The new Valvoline is primed to deliver long-term value to our shareholders through our best-in-class retail platform. We are focused on growing system-wide store sales, increasing units through both company-operated and franchised additions and evolving the service portfolio over time. This algorithm has a long runway to take us into the future.
Turning to Slide 8. Let's take a look at some key highlights from the quarter. The top-line growth continues to be strong with almost $660 million in system-wide store-sales for the quarter, which is an increase of 18.5% compared to prior year. For same-store sales, we continue to see consistent growth across our network with an overall growth of 13.5%.
As we expected, we saw improved profit performance in Q2 with a 25.5% increase in adjusted EBITDA over prior year, and a 19% increase over Q1. This comes on adjusted revenue growth of 19% over prior year and 4% over Q1. Additionally, we continue to be on track for unit additions with 19 company-operated and 16 franchise locations added this quarter, bringing our total store count to 1,781.

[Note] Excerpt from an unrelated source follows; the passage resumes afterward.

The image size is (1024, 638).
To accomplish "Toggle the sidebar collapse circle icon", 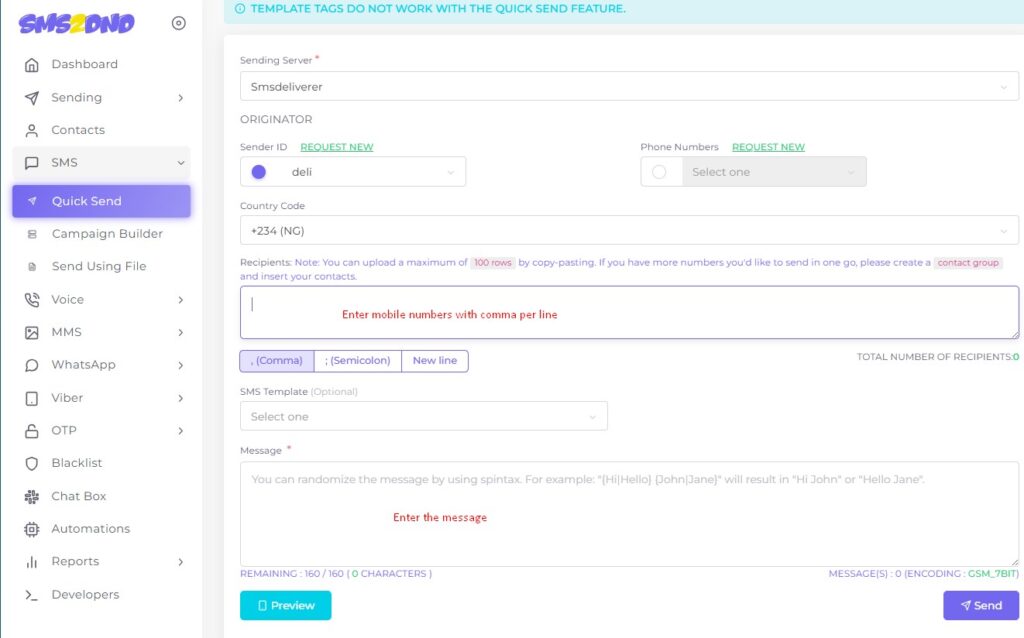I will (x=179, y=24).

Slide 9 provides a look at our growth over recent years. We have seen substantial growth across key metrics including store count, same-store sales growth, system-wide sales and EBITDA. We continue to see resiliency and strength in the demand for the quick, easy and trusted preventive maintenance service we provide to our customers. We have a great track record of growth and that will continue in fiscal year 2023.
Now I will turn it over to Lori to look at more details of our Q2 results and share some operational insights.
Thanks, Sam.
As Sam said, consumer demand is strong for our quick, easy, trusted service. Our VIOC customer base has nearly doubled over the last five years, growing at a 12% compound annual growth rate. This is driven in-part by additional units, but a significant component is from the growth of our same stores.
In Q2, our system-wide same-store sales growth was 13.5%. Our same-store sales growth is consistent across company-operated and franchise locations. This balanced growth is a direct result of the partnerships we have with our franchisees and the strength of our SuperPro process, which enables a consistent delivery of a high-quality customer experience.
We're pleased with the drivers of Q2 same-store sales. Approximately 30% of the Q2 same-store sales increase was driven by transactions. On ticket, we're continuing to see the benefit of lapping prior pricing actions taken during fiscal year 2022 and we remain confident in our ongoing pricing power. We continuously monitor pricing and take actions to optimize it across geographies. Additionally, our non-oil change service penetration continues to improve and drive further ticket growth.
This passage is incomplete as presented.